Commencement regulations are inherently transitional/administrative vehicles that lose their purpose once all provisions are in force. This SI serves only to stagger implementation dates of primary legislation - once 1st January 2024 passes, the instrument is spent. Furthermore, as a commencement mechanism it adds no independent regulatory burden; it merely activates provisions of the FSMA 2023 which should stand or fall on its own merits. Better Britain recommends the underlying Act be reviewed directly rather than its commencement schedule.

delete The Early Years Foundation Stage (Learning and Development and Welfare Requirements) (Amendment) Regulations 2023 uksi-2023-780 · 2023
Summary

Amendment Regulations 2023 that update the definition of 'the Document' in two earlier instruments (the 2007 Order and 2012 Regulations) to reference a new version of the Statutory Framework for the Early Years Foundation Stage dated 12th July 2023, rather than older versions.

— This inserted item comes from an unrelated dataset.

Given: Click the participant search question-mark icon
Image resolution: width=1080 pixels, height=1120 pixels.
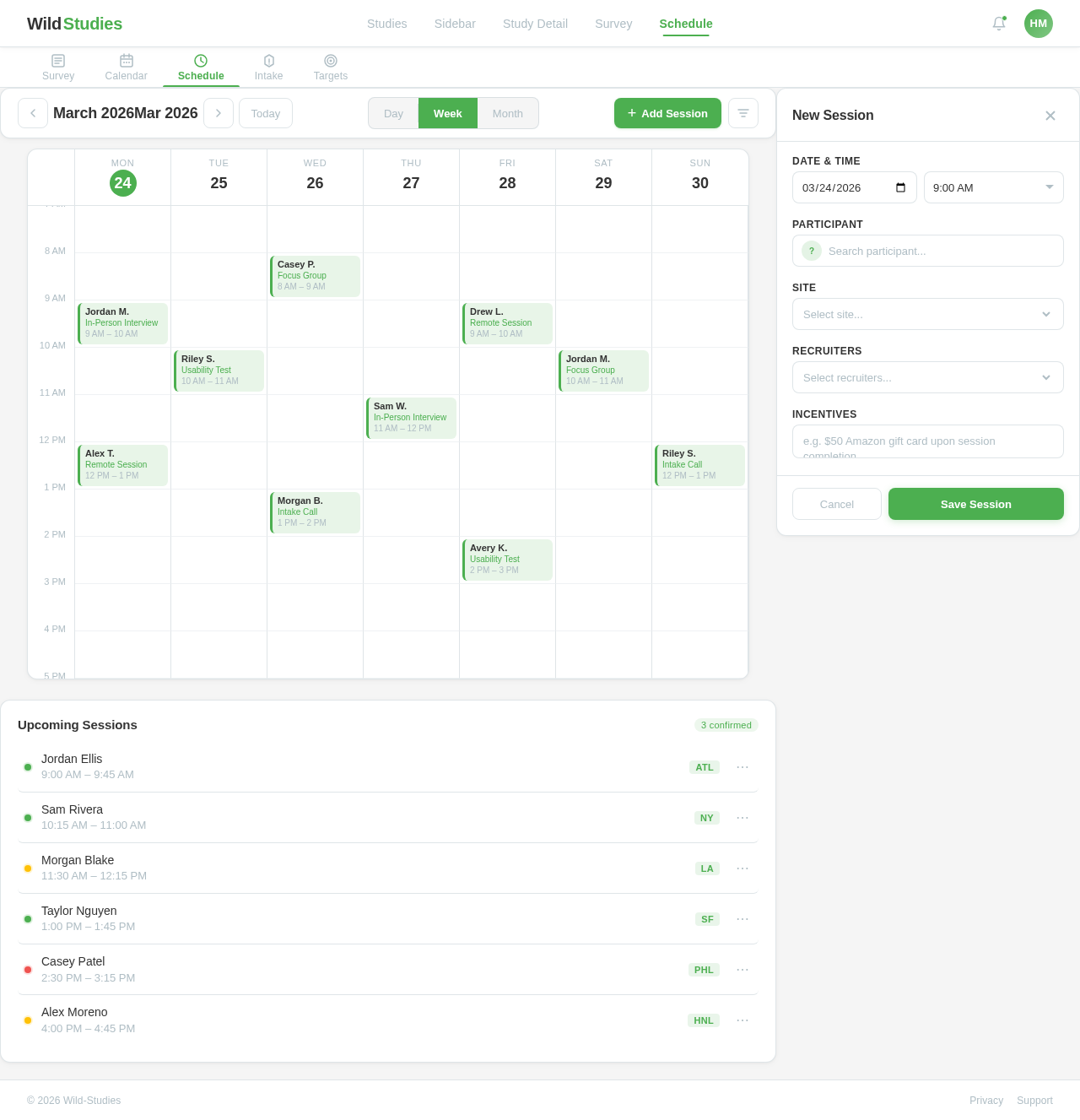Looking at the screenshot, I should (x=811, y=251).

This is a straightforward administrative update to point to the current version of the guidance.

Reason

This is merely an administrative text-replacement amendment that updates document references. It imposes no new obligations itself but represents the cumulative expansion of early years regulatory requirements. Deleting it leaves the underlying primary regulations (2007 Order, 2012 Regulations) intact with their existing definitions. If the older referenced documents remain available, providers can continue operating under the existing framework. The real regulatory burden lies in the substantive welfare and learning development requirements themselves, not in which version of guidance is formally incorporated by reference.

delete The Criminal Justice (Specified Class A Drugs) Order 2023 uksi-2023-784 · 2023
Summary

This Order extends the definition of 'specified Class A drugs' from Schedule 2 Part 1 of the Misuse of Drugs Act 1971 for the purposes of section 70(1) of the Criminal Justice and Court Services Act 2000. It applies to England and Wales and revokes the 2001 equivalent Order. The Order is a cross-referencing instrument that adopts existing drug classifications into criminal justice enforcement context.

Reason

This Order merely cross-references definitions already established in primary legislation (Misuse of Drugs Act 1971 Schedule 2). It adds no substantive regulatory burden but exists only to map existing drug classifications into the Criminal Justice and Court Services Act 2000. The underlying definitions in the 1971 Act remain intact regardless of this Order's fate, so deleting it creates no legal vacuum. It represents the kind of redundant delegated legislation that bloats the statute book without adding value — a classic candidate for removal in post-Brexit regulatory spring cleaning.